In this way, a cylindrical separation container that is an external vibrating body in which powders having different density differences to be separated are accommodated, an air diffuser provided on the entire bottom surface of the separation container, and a center in the separation container A cylindrical internal vibrator which is located on the shaft portion and is suspended from above, and a plurality of vibration modes which are provided on the outer peripheral side of the separation container and which vibrate the separation container, each having a different frequency. A plurality of vibration motors that are provided on the internal vibration body side and that vibrate the internal vibration body, each having a different frequency, and a diffuser hole at the bottom of the separation container from the lower side of the separation container. A fluidized gas supply device for supplying a fluidized gas through a fluidized gas supply device for generating fine fluidized bubbles in the powder in the separation container. The density difference separation action like

That is, when the cylindrical separation container is vibrated using a plurality of vibration motors having different frequencies on the outer peripheral side of the separation container, the amplitude of the powder in the separation container is increased from the outside in the radial direction. Periodic vibrations that change periodically can be applied. Further, when the internal vibration body is vibrated by a plurality of vibration motors on the internal vibration body side, each of which has a different frequency, the torsional vibration whose amplitude periodically changes from the radially inner side with respect to the powder in the separation container. Can act.

As a result, in the powder part in the separation container, the torsional vibration from the plurality of vibration motors on the outer periphery side of the radially outer side and the torsional vibration from the plurality of vibration motors on the inner vibration body side in the radial direction are mutually As a result of the interference, an impact force is generated along with the vibration, and the adhesion force between the powders having different density differences to be separated by the impact force is effectively reduced.

In addition, in the same state, the fluidized gas is supplied from the fluidized gas supply device to the powders having different density differences through the air diffusion holes provided at the bottom of the separation container. The fluidization gas promotes fluidization of powders having different density differences in the separation container in which the mutual adhesion force is reduced.

As a result, it is possible to enhance the dispersion effect of powders having different density differences, and to greatly improve the density difference separation effect due to vibration.
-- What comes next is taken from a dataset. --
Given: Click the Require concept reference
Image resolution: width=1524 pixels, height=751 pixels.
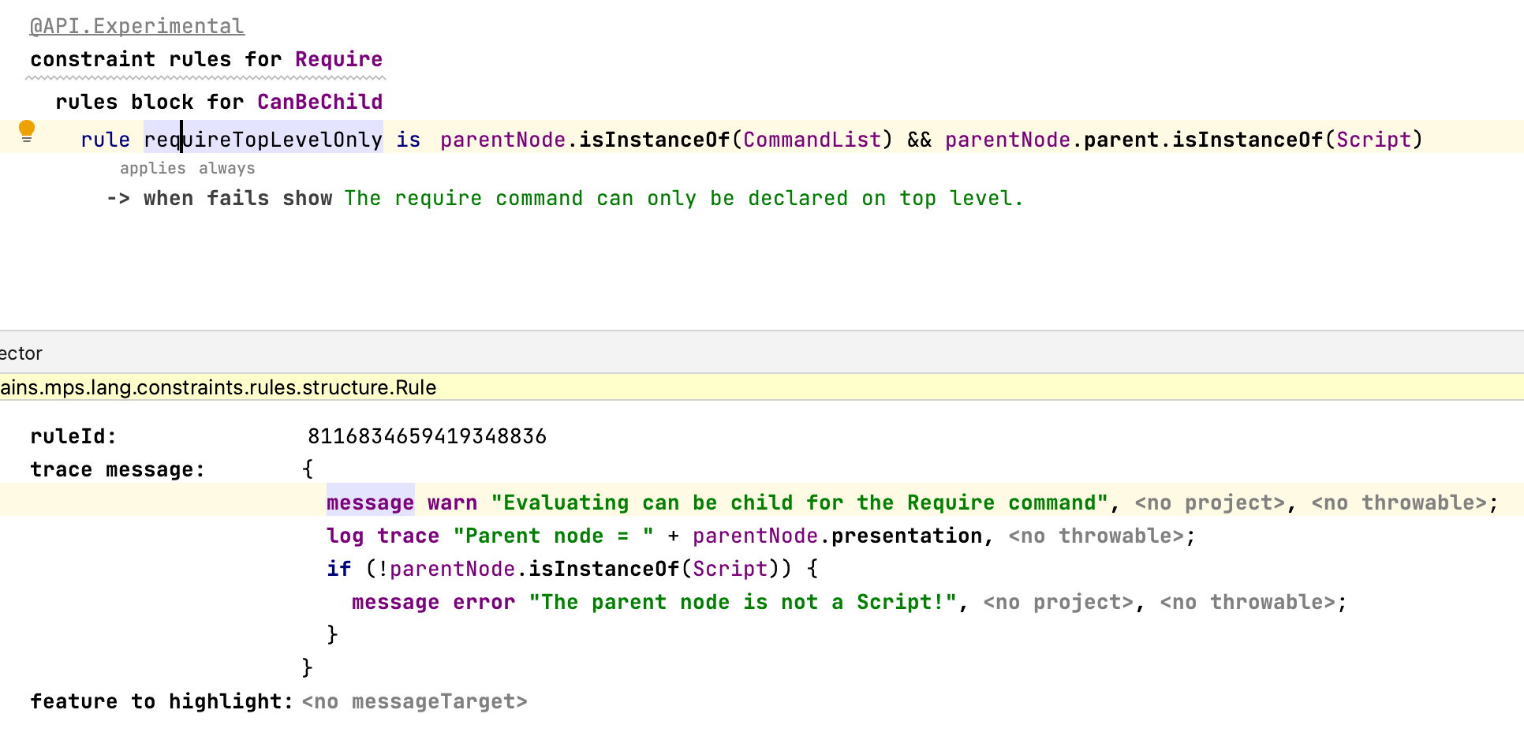Looking at the screenshot, I should coord(338,59).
Further, in the case of the configuration of the present invention, in such a case, the cylindrical internal vibrator is formed at the upper end side of the powder supply port with different density difference to be separated, and on the other hand, The lower end side is formed at the introduction port of the powder having a different density difference to be separated into the separation container, and the introduction port into the separation container forms the bottom of the cylindrical internal vibrator. And an upward convex conical cover provided with an outlet for fluidizing gas supplied from the fluidizing gas supply device in the circumferential direction of the conical surface, and the inner vibrating body peripheral wall portion outside the conical surface of the conical cover The powder with different density differences to be separated is dispersed and fluidized in the separation container via the cylindrical internal vibrator. It has been introduced.

That is, in this configuration, the powder introduction ducts having different density differences are formed by the cylindrical internal vibrating body, which itself vibrates effectively and becomes a shearing vibration source. Dispersion and fluidity of the body are increased and clogging is less likely to occur.

In addition, the lower end side of the inlet portion forms the bottom of a cylindrical internal vibrating body that is a powder introduction duct having different density differences, and is supplied from the fluidized gas supply device in the circumferential direction of the conical surface. An upwardly projecting conical cover having a fluidized gas outlet, and a powder outlet hole formed in the circumferential direction of the peripheral wall of the internal vibrating body outside the conical surface of the conical cover. It is configured.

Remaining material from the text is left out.